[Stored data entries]
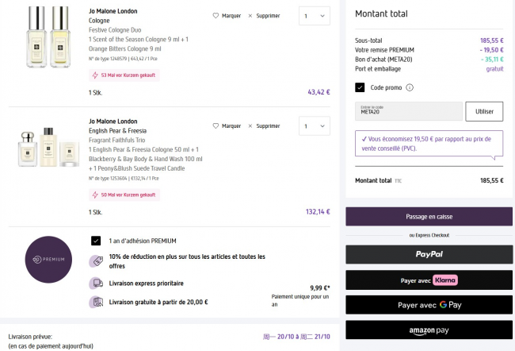
Task: Click the Utiliser promo code button
Action: tap(483, 111)
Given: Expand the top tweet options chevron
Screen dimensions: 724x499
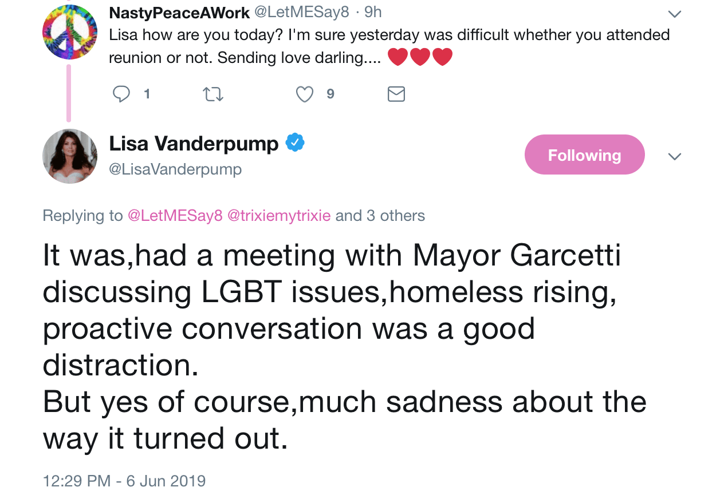Looking at the screenshot, I should point(675,14).
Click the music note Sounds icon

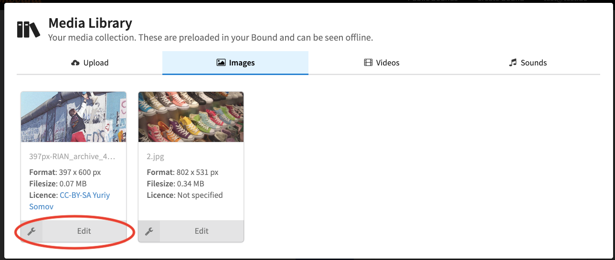pos(513,63)
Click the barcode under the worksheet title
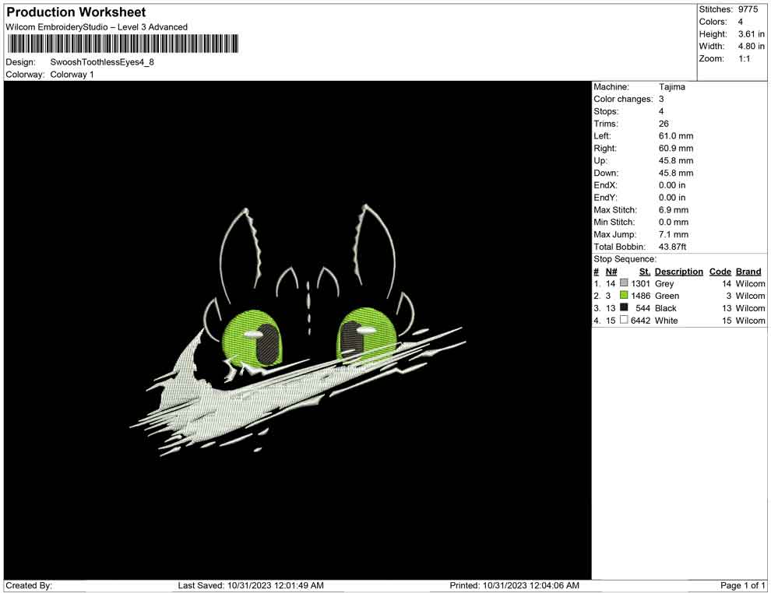The image size is (771, 593). click(121, 44)
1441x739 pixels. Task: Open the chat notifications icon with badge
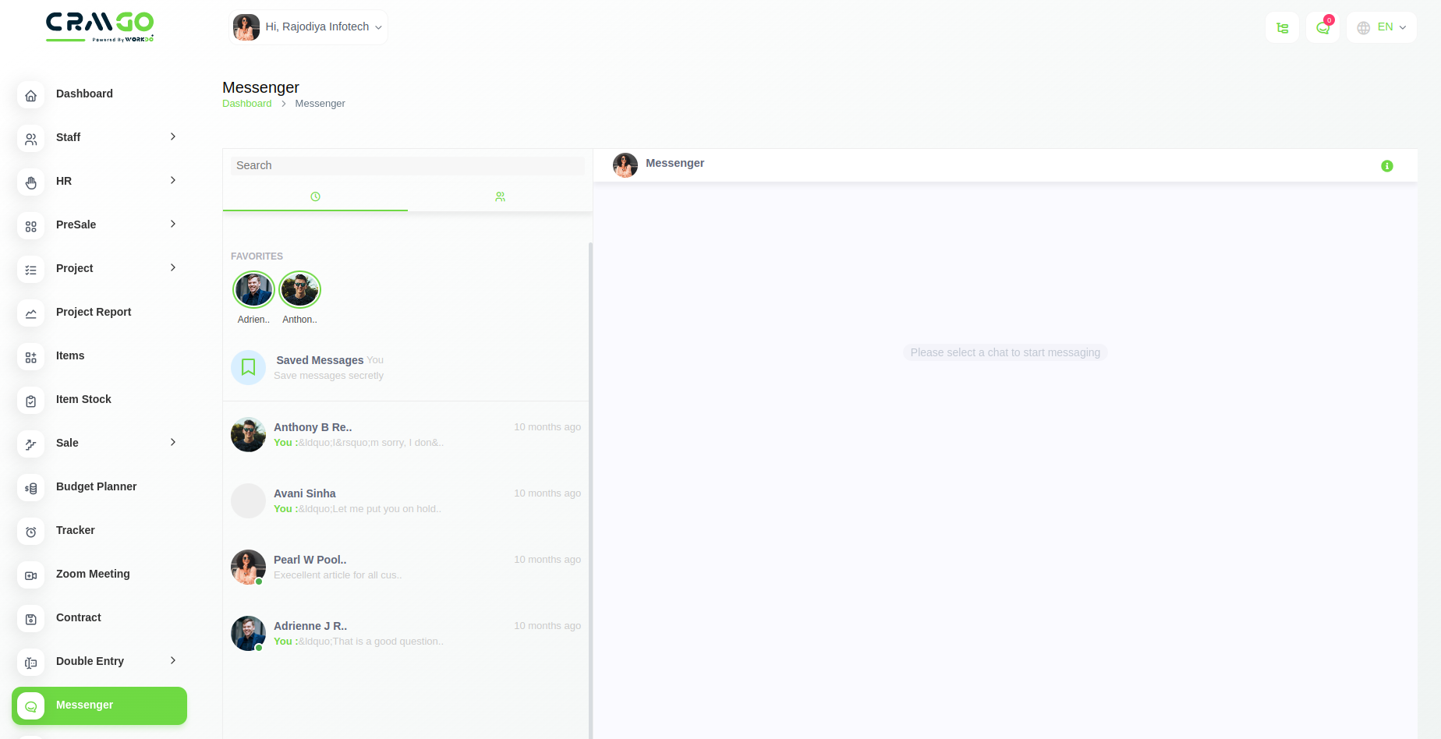(1322, 27)
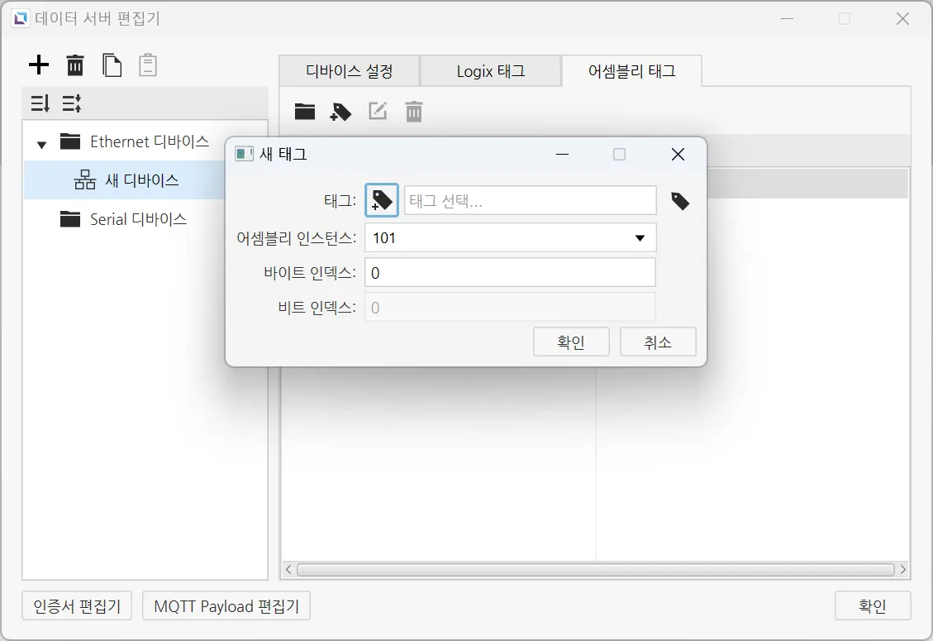Open the MQTT Payload 편집기
The height and width of the screenshot is (641, 933).
(226, 606)
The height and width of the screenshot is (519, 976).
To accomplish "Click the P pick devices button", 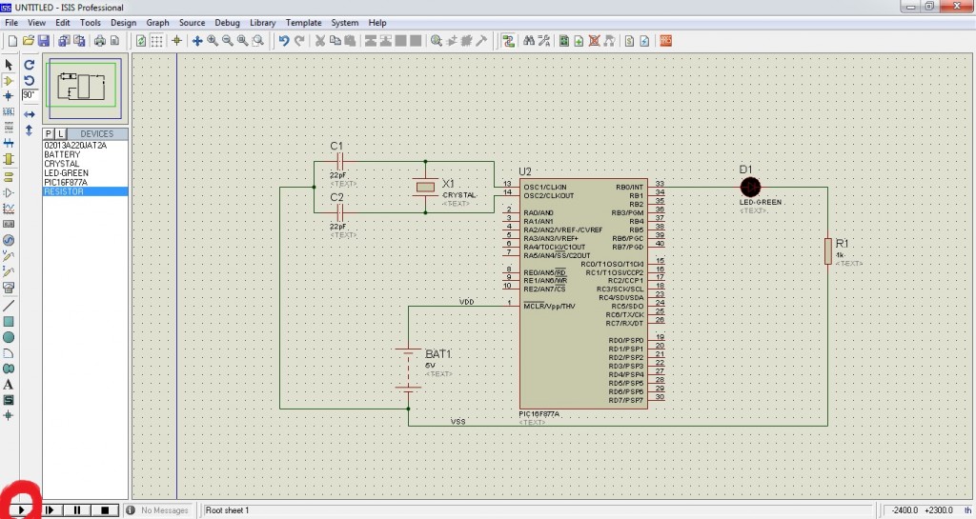I will click(49, 133).
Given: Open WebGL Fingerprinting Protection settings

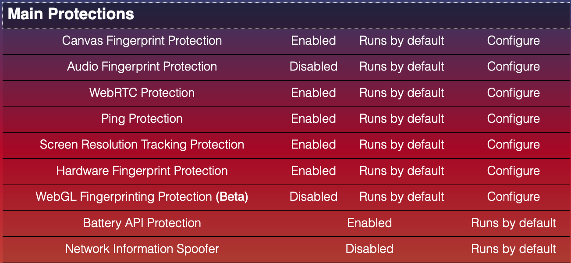Looking at the screenshot, I should point(513,197).
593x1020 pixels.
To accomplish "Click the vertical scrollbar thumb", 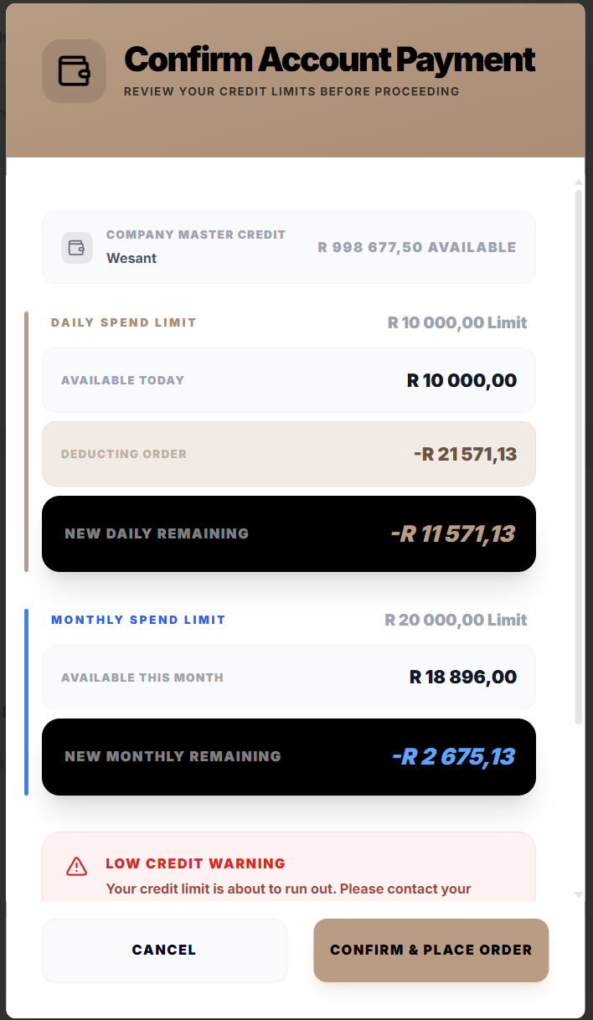I will [578, 452].
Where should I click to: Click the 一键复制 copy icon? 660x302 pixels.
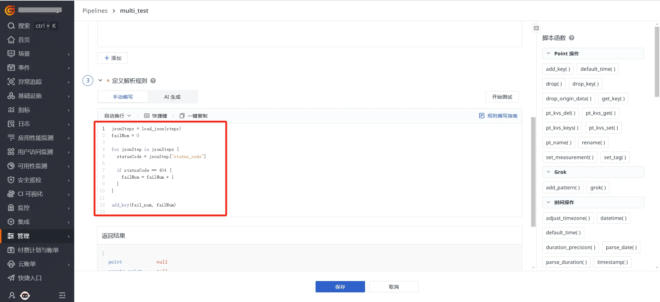coord(182,116)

Directions for this task.
An exact copy is needed of the stretch above that opens with the line containing "Given: Expand the top tweet options chevron" and closes with the line containing "The height and width of the screenshot is (519, 976)."; the pictures are not part of it.

Exercise answer.
Given: Expand the top tweet options chevron
Screen dimensions: 724x499
Looking at the screenshot, I should point(675,14).
Click the music note Sounds icon

pos(513,63)
Click the barcode under the worksheet title
The image size is (771, 593). click(121, 44)
1441x739 pixels. Task: Open the chat notifications icon with badge
(1322, 27)
Open the MQTT Payload 편집기
The height and width of the screenshot is (641, 933).
(226, 606)
The height and width of the screenshot is (519, 976).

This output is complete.